Selling Calls

Selling calls is a bearish options trading strategy that is also known by the name vertical bear calls. When an investor feels bearish on the market, a good strategy may be to engage in selling calls or selling bear calls. This is considered a bearish strategy because the trader profits if the underlying stock decreases in value. Basically, the strategy is to buy out-of-the-money call options and sell in-the-money call options on the same stock with the same expiration date. The plan is that the in-the-money stock closes lower than its strike price at its expiration date. Not the trader realizes maximum profits from selling calls.

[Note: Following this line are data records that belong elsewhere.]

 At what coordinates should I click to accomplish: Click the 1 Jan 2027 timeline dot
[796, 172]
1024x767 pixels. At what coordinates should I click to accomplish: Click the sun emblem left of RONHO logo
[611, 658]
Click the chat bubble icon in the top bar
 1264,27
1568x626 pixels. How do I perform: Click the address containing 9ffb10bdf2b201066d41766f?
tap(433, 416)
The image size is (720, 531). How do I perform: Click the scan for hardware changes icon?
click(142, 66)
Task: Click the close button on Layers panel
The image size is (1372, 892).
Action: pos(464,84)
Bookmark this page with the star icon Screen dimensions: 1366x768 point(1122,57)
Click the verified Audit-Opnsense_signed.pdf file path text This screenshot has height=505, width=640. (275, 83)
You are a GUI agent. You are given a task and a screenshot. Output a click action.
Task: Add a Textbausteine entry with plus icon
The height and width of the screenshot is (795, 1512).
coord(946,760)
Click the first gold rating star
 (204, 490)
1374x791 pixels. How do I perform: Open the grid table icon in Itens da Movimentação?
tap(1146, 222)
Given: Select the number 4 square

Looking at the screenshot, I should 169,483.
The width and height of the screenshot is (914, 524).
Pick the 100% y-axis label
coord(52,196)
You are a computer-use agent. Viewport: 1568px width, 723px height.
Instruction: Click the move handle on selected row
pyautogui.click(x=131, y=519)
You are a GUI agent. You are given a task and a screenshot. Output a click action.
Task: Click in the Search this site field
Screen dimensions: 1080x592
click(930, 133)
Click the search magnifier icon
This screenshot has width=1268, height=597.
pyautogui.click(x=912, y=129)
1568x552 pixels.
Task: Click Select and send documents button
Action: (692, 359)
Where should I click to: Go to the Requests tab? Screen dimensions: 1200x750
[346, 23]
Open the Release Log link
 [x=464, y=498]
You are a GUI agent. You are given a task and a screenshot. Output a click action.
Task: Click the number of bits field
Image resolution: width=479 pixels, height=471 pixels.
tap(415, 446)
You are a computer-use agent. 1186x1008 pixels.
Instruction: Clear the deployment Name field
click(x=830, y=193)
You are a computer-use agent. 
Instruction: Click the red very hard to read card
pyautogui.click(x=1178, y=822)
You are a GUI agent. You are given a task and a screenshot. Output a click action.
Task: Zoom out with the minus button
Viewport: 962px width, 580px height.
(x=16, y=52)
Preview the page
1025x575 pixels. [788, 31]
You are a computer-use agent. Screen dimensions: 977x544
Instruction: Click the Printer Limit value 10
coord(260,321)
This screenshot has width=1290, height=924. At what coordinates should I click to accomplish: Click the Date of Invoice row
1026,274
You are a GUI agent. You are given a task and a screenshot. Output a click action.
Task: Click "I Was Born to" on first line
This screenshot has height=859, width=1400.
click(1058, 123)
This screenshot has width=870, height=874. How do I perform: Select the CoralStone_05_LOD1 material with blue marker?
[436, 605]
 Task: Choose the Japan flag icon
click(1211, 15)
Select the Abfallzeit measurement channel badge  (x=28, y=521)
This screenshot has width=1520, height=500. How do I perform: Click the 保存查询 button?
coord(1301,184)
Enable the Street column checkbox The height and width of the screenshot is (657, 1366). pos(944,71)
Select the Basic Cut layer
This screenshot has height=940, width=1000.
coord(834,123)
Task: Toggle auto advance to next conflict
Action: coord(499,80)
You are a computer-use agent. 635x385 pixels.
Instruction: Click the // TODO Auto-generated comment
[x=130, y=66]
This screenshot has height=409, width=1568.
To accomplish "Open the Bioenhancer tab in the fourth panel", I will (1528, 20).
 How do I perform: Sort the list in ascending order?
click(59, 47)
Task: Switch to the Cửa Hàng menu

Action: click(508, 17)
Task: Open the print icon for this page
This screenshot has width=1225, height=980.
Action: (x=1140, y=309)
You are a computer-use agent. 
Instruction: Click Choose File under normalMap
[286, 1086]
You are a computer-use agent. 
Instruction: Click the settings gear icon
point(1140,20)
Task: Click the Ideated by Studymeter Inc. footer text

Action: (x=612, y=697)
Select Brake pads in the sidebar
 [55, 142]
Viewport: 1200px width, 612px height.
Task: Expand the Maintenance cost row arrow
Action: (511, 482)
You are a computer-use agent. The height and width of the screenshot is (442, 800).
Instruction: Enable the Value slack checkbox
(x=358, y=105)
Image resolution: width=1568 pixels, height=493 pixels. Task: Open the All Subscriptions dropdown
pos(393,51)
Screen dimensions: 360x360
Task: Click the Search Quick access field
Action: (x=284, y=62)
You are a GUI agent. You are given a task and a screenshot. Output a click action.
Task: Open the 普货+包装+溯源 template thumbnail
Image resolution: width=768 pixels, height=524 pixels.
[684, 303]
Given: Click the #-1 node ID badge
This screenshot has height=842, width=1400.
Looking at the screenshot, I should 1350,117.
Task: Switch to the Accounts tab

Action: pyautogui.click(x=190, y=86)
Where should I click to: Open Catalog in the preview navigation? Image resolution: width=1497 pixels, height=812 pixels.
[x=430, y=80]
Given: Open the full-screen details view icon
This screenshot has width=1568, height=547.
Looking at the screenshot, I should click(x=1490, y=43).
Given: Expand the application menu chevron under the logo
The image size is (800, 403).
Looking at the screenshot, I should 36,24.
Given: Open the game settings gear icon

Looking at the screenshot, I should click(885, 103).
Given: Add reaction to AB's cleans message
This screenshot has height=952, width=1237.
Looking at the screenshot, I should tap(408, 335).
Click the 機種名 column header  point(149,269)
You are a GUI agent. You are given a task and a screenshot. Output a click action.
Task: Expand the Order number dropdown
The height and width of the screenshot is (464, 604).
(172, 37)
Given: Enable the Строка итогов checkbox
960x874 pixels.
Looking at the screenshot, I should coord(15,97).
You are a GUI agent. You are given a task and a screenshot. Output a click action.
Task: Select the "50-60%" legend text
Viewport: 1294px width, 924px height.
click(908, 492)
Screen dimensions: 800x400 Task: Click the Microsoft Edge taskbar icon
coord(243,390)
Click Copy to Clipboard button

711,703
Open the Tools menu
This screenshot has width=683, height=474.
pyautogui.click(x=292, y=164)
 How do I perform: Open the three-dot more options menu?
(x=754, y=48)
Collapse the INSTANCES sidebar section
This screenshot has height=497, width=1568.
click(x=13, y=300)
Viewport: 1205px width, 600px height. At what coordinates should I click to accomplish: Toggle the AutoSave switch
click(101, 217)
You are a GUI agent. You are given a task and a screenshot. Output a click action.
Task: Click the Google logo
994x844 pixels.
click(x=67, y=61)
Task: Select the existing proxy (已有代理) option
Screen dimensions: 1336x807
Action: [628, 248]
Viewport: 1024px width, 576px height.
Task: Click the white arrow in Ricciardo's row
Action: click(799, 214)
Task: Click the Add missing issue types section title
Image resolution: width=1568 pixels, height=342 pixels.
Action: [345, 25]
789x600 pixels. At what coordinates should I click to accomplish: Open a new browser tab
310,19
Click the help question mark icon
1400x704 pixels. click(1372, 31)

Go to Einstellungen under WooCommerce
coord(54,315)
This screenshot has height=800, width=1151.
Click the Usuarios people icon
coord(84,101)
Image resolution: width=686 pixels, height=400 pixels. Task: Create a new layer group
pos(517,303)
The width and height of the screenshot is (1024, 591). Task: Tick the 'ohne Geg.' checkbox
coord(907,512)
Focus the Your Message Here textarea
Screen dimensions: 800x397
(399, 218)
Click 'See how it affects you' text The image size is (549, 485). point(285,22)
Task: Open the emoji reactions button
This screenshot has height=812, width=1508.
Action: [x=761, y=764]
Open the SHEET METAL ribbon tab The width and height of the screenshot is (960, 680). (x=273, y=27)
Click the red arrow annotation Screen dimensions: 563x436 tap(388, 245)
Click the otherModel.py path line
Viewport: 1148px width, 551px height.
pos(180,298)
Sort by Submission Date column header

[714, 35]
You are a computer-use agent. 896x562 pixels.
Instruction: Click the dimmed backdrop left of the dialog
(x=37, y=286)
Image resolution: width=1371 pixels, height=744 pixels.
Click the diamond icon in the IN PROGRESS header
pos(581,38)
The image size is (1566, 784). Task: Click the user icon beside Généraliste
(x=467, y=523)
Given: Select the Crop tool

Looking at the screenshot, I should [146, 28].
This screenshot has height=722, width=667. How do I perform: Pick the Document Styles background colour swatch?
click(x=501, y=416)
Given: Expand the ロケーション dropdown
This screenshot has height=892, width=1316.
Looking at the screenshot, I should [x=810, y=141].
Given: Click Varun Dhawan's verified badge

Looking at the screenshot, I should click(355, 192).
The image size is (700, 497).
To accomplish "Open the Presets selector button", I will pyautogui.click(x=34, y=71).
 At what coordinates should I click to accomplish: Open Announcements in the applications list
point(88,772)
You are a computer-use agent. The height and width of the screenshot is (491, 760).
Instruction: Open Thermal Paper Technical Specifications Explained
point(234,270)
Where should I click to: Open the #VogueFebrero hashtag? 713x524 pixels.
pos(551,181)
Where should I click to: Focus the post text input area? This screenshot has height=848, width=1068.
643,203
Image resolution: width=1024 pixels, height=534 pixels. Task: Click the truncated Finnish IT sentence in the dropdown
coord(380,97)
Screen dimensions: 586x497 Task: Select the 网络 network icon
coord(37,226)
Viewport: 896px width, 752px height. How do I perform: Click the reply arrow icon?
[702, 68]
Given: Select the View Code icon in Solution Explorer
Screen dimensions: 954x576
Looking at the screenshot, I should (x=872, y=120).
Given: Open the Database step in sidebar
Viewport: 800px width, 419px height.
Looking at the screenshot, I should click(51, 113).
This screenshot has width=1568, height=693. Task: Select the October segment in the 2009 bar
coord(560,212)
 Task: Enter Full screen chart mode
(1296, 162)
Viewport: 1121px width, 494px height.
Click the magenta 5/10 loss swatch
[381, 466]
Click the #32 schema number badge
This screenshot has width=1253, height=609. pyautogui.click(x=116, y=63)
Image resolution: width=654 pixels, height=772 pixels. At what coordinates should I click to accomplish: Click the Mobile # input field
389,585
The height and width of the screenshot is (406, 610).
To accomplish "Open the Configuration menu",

When selling calls, the investor will experience maximum loss, when the stock price increases above the higher out-of-the-money call option strike price at the expiration date. This loss will be the difference between the two strike prices minus the net credit of the spread when it was originated. While there is risk involved this strategy allows investors to find profits even when the market is bearish by selling calls.

The downside of selling calls is that while it is lower risk than simply buying puts options, it also has limited profit potential. The break-even is at the lower strike price plus net credit. The maximum profit potential is when the stock decreases below the in-the-money call option strike price.

For example, an investor wants to sell calls on ABC, Corp. The stock price is $39.875. The trader sells an in-the-money call option with a June expiration at a strike price of $35 for $5. At the same time, the investor buys an out-of-the-money call option with a June expiration at a strike price of $40 for $1.56. Selling a call such as this is a net credit of $3.44 (spread of $5) or the difference between the costs of the two options. If the stock price is lower the in-the-money strike price on the expiration date, this would be a maximum profit of the net credit when selling the calls. ($5.00 – $1.56= $3.44 x 1 contract (100 shares) for a maximum profit of $344) Conversely, the maximum loss would be if the stock closed above the out-of-the-money strike price on its expiration date. ($5.00 Call Spread – $3.44 net credit received = $1.56 x 1 contract for a maximum loss of $156.00) Because the risk is low, the risk reward ratios when selling calls are still very good.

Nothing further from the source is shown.